WHAT YOU NEED TO DO:
Print, from the listing below, the lines starting at the line containing "Instruction: Open the 轴参数二 page" and ending at the line containing "Expand the account", exactly as they stand, and print nothing else.

INFORMATION:
-- Opening Marker --
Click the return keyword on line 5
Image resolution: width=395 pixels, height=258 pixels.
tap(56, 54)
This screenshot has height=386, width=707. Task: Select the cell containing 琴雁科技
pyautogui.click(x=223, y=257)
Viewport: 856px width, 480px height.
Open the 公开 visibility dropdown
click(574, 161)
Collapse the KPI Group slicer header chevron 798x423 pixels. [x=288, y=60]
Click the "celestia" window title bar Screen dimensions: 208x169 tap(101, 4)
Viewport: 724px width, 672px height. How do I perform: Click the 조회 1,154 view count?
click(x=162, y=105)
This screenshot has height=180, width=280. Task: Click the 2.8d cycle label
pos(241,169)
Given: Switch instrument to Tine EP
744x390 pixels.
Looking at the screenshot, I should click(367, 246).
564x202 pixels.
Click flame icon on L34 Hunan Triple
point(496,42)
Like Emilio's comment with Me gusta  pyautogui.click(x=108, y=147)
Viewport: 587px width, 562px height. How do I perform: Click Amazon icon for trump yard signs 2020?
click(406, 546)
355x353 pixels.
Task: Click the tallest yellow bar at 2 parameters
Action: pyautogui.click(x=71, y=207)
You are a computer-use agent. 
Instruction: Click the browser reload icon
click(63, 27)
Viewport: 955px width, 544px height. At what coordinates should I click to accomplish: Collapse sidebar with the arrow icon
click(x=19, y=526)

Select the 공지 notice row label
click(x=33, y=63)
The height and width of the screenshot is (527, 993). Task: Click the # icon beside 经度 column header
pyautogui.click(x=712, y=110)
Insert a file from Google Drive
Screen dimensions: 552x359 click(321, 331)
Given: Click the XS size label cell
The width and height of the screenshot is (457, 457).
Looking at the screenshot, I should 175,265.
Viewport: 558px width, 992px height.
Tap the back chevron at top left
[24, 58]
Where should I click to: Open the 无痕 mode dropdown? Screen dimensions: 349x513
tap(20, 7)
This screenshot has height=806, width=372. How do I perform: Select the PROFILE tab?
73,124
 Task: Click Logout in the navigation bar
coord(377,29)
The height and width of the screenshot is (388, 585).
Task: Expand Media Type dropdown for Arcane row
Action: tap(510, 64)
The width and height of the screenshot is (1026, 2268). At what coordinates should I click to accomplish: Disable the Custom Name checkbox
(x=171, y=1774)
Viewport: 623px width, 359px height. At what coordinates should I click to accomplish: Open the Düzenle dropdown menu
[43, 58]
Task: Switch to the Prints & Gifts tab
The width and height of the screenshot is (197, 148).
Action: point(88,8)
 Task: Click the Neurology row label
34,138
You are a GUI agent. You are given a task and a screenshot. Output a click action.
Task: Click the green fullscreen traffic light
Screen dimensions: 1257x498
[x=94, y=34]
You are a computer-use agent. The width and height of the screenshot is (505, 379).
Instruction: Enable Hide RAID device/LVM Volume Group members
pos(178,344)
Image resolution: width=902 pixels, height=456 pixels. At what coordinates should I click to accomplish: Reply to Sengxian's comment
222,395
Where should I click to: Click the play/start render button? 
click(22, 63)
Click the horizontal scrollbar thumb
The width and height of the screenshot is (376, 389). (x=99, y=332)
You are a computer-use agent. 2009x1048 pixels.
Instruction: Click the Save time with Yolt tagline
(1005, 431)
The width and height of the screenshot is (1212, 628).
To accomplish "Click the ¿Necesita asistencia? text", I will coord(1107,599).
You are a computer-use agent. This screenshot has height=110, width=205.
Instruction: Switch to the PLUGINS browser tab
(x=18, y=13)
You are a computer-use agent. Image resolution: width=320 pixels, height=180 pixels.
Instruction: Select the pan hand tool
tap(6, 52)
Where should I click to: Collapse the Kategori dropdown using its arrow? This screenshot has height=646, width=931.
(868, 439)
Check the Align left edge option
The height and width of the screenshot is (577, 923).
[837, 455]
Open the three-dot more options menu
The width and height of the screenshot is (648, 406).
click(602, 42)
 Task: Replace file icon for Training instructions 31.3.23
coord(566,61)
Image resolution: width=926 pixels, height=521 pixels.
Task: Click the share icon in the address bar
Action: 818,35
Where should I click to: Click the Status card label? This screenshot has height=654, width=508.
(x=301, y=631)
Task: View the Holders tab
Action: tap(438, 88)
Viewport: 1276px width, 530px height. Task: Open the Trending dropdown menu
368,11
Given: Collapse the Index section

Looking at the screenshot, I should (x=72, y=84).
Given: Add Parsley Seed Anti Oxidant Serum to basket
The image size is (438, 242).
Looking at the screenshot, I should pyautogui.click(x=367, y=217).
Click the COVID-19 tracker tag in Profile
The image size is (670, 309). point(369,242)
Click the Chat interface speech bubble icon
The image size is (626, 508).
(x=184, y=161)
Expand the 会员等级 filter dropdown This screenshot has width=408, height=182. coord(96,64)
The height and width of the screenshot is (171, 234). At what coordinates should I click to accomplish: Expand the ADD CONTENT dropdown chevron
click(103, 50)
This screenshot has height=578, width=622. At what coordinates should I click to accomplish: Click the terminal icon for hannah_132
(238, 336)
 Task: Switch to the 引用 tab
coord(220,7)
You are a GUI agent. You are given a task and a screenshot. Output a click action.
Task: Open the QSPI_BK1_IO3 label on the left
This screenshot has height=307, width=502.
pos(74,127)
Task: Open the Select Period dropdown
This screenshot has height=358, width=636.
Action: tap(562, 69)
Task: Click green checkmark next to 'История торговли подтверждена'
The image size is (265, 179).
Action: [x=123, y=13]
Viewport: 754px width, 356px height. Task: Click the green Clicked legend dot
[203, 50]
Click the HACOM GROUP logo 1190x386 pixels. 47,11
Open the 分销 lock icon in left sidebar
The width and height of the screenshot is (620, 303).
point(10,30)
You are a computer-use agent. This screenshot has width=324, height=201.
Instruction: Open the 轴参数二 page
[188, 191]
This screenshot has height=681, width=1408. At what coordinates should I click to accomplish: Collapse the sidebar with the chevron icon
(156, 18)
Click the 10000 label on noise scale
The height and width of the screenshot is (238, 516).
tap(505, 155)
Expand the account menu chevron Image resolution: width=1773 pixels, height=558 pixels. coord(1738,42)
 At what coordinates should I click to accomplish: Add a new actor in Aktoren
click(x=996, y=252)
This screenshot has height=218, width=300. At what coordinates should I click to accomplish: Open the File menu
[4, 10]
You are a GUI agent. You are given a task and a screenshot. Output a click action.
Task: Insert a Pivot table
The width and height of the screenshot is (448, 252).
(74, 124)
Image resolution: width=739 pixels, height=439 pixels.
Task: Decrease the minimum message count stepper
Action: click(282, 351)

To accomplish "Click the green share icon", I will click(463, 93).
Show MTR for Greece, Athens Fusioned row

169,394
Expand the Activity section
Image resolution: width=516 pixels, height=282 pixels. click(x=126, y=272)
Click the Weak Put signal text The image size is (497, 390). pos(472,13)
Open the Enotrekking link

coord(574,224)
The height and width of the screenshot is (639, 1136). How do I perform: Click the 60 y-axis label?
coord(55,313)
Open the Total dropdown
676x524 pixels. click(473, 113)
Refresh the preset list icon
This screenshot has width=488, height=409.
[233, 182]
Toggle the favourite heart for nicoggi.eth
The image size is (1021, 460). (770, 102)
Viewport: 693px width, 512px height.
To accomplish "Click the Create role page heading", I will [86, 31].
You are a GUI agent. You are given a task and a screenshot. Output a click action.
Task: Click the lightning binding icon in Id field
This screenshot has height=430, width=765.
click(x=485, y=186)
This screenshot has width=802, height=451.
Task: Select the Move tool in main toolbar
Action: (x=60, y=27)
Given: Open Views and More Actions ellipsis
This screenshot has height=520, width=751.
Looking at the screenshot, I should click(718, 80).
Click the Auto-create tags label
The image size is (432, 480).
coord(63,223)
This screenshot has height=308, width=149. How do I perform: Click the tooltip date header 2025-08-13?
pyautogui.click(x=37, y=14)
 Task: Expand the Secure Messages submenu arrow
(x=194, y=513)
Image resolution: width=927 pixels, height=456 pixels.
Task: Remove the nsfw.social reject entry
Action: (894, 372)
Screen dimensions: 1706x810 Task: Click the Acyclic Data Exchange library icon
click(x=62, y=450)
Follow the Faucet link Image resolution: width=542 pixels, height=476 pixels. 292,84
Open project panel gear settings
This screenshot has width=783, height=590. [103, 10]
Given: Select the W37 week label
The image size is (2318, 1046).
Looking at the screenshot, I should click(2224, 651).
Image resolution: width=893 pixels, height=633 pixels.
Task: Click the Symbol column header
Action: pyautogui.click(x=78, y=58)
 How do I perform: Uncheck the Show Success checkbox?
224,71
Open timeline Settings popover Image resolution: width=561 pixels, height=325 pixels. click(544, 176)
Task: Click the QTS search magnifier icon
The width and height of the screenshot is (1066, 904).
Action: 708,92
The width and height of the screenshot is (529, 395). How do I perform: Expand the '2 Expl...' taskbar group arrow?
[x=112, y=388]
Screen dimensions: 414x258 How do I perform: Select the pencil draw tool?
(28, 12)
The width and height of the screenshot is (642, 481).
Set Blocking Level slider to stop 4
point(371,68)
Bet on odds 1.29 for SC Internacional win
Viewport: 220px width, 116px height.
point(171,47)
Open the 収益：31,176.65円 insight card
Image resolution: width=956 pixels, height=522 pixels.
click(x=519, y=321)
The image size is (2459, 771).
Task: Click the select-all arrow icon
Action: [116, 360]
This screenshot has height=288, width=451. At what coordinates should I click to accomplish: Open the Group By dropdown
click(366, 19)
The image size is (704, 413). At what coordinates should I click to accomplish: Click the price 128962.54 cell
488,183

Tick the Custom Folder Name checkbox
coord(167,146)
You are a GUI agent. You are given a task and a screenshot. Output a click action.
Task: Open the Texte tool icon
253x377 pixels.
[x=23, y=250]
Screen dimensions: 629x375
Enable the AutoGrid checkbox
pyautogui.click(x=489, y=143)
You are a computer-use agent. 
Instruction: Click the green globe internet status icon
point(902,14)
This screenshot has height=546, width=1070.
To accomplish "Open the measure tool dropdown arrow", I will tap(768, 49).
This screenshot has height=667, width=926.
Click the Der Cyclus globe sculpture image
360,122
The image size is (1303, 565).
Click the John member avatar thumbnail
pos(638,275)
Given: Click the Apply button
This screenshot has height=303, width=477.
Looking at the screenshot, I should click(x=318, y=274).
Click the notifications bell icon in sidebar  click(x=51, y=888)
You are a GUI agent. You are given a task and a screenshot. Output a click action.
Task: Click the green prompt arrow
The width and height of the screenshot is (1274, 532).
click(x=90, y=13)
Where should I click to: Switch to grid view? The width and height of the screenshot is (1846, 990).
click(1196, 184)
-- Closing Marker --
SOLUTION BELOW:
Instruction: Open the 轴参数二 page
[188, 191]
This screenshot has height=681, width=1408. At what coordinates should I click to accomplish: Collapse the sidebar with the chevron icon
(156, 18)
Click the 10000 label on noise scale
The height and width of the screenshot is (238, 516).
tap(505, 155)
Expand the account menu chevron Image resolution: width=1773 pixels, height=558 pixels. coord(1738,42)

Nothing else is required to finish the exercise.